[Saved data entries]
---+---
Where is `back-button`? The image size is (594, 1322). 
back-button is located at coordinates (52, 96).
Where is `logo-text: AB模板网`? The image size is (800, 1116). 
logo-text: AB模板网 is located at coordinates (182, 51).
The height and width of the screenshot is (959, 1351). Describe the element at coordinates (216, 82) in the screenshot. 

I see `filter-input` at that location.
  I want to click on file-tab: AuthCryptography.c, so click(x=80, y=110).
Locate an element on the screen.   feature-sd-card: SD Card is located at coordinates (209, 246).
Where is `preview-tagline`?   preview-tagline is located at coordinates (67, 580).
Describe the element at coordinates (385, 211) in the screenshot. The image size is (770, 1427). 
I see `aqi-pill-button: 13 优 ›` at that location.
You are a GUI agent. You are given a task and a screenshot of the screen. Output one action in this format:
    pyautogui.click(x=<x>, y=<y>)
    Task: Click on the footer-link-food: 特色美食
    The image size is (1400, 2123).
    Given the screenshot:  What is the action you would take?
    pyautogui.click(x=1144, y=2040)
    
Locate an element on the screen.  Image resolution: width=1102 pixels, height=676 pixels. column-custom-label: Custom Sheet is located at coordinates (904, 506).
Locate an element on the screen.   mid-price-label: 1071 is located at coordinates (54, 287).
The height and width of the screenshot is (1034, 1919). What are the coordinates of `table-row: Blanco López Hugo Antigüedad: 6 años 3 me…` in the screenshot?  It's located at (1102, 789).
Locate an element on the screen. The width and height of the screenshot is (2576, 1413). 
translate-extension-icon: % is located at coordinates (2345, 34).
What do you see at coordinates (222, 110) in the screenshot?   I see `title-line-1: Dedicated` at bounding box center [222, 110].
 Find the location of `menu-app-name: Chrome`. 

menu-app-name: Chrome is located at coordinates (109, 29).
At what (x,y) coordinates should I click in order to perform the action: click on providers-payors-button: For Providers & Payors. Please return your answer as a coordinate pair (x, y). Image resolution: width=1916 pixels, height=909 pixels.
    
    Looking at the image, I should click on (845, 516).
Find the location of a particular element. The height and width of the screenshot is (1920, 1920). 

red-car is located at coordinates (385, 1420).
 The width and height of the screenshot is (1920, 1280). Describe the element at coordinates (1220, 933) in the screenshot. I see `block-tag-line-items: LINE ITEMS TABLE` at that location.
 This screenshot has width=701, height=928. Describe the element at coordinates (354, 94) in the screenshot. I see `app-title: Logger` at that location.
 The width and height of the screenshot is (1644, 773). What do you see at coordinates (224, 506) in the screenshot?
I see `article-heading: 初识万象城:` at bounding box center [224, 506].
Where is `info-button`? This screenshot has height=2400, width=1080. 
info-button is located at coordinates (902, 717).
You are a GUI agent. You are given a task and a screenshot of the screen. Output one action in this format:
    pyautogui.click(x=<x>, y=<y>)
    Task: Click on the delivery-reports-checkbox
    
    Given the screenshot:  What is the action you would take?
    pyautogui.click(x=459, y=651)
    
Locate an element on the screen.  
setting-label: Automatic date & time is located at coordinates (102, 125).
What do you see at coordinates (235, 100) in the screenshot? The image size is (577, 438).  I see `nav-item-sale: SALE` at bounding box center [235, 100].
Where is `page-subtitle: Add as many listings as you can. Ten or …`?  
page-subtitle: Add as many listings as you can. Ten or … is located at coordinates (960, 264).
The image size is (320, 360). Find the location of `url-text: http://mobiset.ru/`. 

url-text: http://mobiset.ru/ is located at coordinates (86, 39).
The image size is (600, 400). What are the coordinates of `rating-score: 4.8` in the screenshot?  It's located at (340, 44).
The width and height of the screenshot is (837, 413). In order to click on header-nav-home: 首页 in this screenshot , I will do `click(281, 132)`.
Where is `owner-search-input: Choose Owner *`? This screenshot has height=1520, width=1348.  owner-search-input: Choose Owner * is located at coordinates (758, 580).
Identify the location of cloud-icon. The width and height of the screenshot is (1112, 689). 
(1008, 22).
---+---
→ **YOUR GOAL**: Filter the entries above, keeping every line that contains the word "element".

→ **OUTPUT FOR THIS EXERCISE**:
The height and width of the screenshot is (959, 1351). Describe the element at coordinates (216, 82) in the screenshot. 
Locate an element on the screen.   feature-sd-card: SD Card is located at coordinates (209, 246).
Describe the element at coordinates (385, 211) in the screenshot. The image size is (770, 1427). 
Locate an element on the screen.  Image resolution: width=1102 pixels, height=676 pixels. column-custom-label: Custom Sheet is located at coordinates (904, 506).
Locate an element on the screen.   mid-price-label: 1071 is located at coordinates (54, 287).
Locate an element on the screen. The width and height of the screenshot is (2576, 1413). 
Find the location of a particular element. The height and width of the screenshot is (1920, 1920). 
 The width and height of the screenshot is (1920, 1280). Describe the element at coordinates (1220, 933) in the screenshot. I see `block-tag-line-items: LINE ITEMS TABLE` at that location.
 This screenshot has width=701, height=928. Describe the element at coordinates (354, 94) in the screenshot. I see `app-title: Logger` at that location.
Locate an element on the screen.  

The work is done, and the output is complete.